The government also released 8,000 pages of tribunal transcripts and allegations against the prisoners, which pierced the veil of secrecy still further, allowing outside observers, as well as lawyers, the opportunity to examine whether the government’s claims that the prison was full of terrorists were true, and to conclude that, actually, the prison was largely populated by innocent men or low-level Taliban foot soldiers, recruited to fight an inter-Muslim civil war that began long before the 9/11 attacks, and had nothing to do with al-Qaeda or international terrorism.
These records revealed that an overwhelming majority of the men had not been seized by U.S. forces on the battlefield, but had been sold to them by their Afghan or Pakistani allies, at a time when bounty payments were widespread, and — perhaps most shockingly — the transcripts also revealed that a vast amount of the government’s supposed evidence consisted not of verifiable facts, but of “confessions” made by other prisoners — or by the prisoners themselves — under unknown circumstances. A great deal of demonstrably unreliable information was attributed to unidentified figures in al-Qaeda — in general, the “high-value detainees,” including Abu Zubaydah and Khalid Sheikh Mohammed, who were being held in secret CIA prisons where the use of torture had been sanctioned by the Justice Department’s Office of Legal Counsel, in its notorious “torture memos.”
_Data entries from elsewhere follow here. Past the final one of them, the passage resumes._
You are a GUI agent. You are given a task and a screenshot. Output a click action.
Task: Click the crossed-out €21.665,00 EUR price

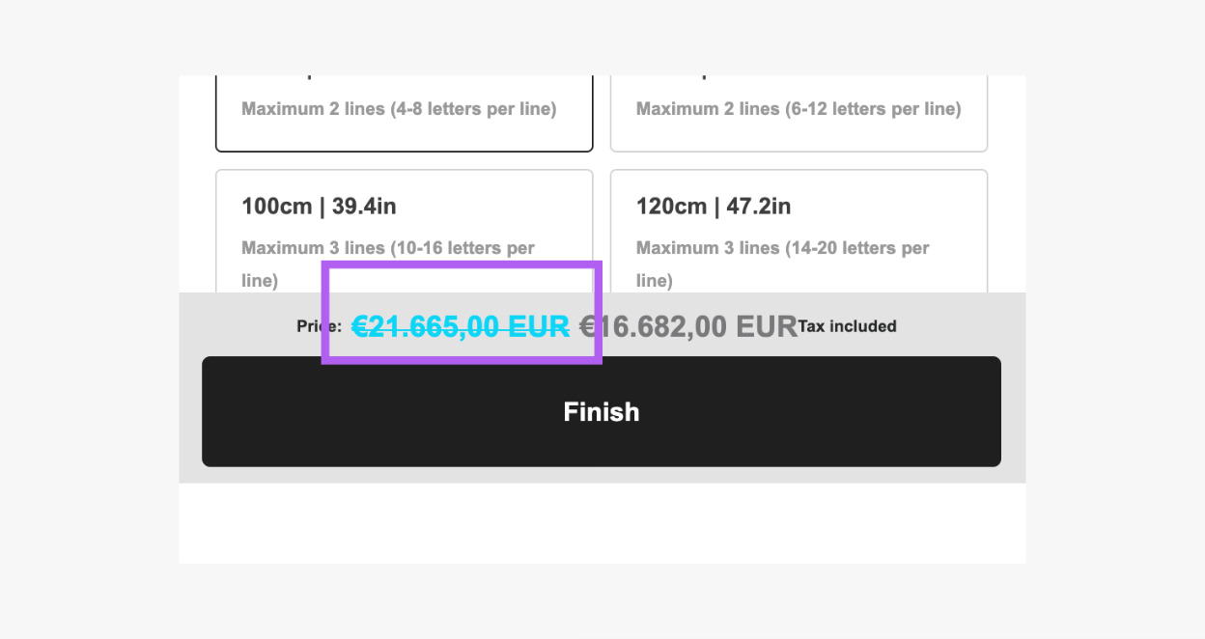pos(461,327)
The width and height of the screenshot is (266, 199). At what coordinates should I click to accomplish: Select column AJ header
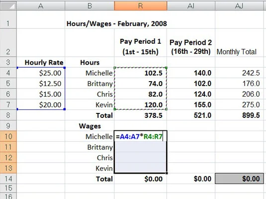tap(239, 6)
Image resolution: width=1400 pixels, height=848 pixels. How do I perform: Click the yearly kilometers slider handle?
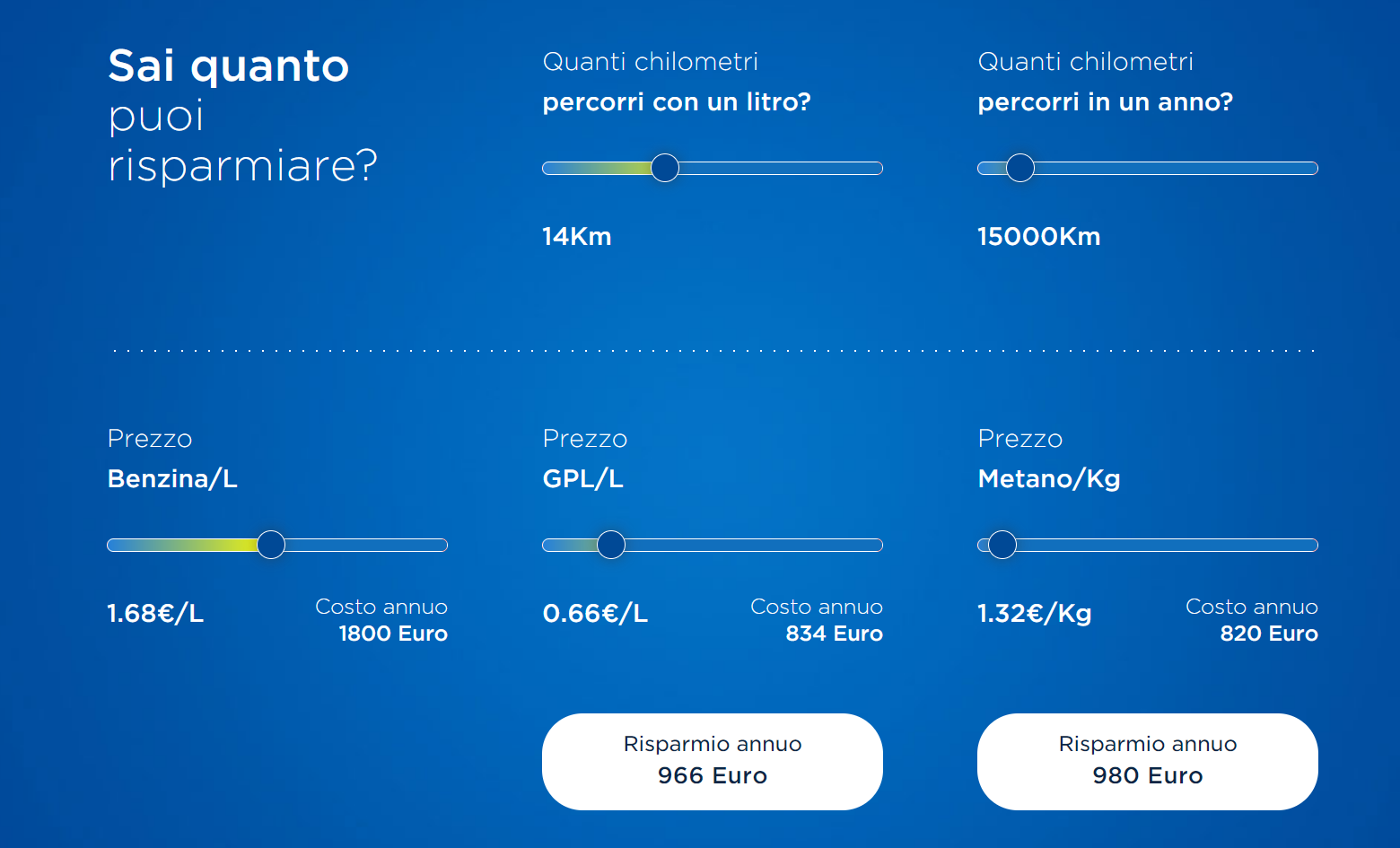[1020, 168]
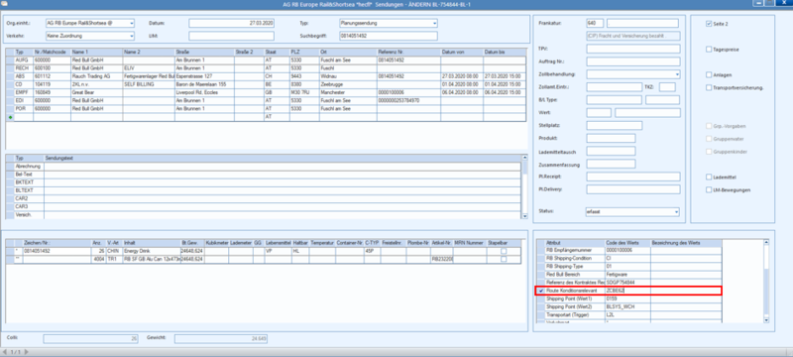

Other information came from unidentified “sources” within Guantánamo, and in the last year, as judges have finally been able to examine these allegations in the District Courts charged with hearing the prisoners’ habeas corpus cases, many of these sources have been revealed as deeply untrustworthy: talkative informants regarded with suspicion by many of those working behind the scenes in the military and other agencies; mentally ill prisoners; and others whose accounts have not stood up to outside scrutiny, and have been revealed as part of a supposed “mosaic” of intelligence that, as one judge, Gladys Kessler, declared in May, “is only as persuasive as the tiles which compose it and the glue which binds them together.” As I explained at the time, Judge Kessler “then proceeded to highlight a catalog of deficiencies in the tiles and the glue,” dismissing the “mosaic” as being “composed of second- or third-hand hearsay, guilt by association and unsupportable suppositions.”
In addition, although few of the prisoners were willing to talk to a panel of the military officers about how they had been abused in U.S. custody, enough accounts emerged for lawyers and observers (who also drew on official reports about how torture techniques, used in U.S. military schools to train U.S. military personnel to resist enemy interrogation, had been reverse engineered for use at Guantánamo) to build up their own, more convincing “mosaic” of intelligence, demonstrating that abuse — and, in some cases, torture — was also widespread throughout Guantánamo, raising fears that even confessions that appeared legitimate were fatally tainted because they had been extracted using coercion.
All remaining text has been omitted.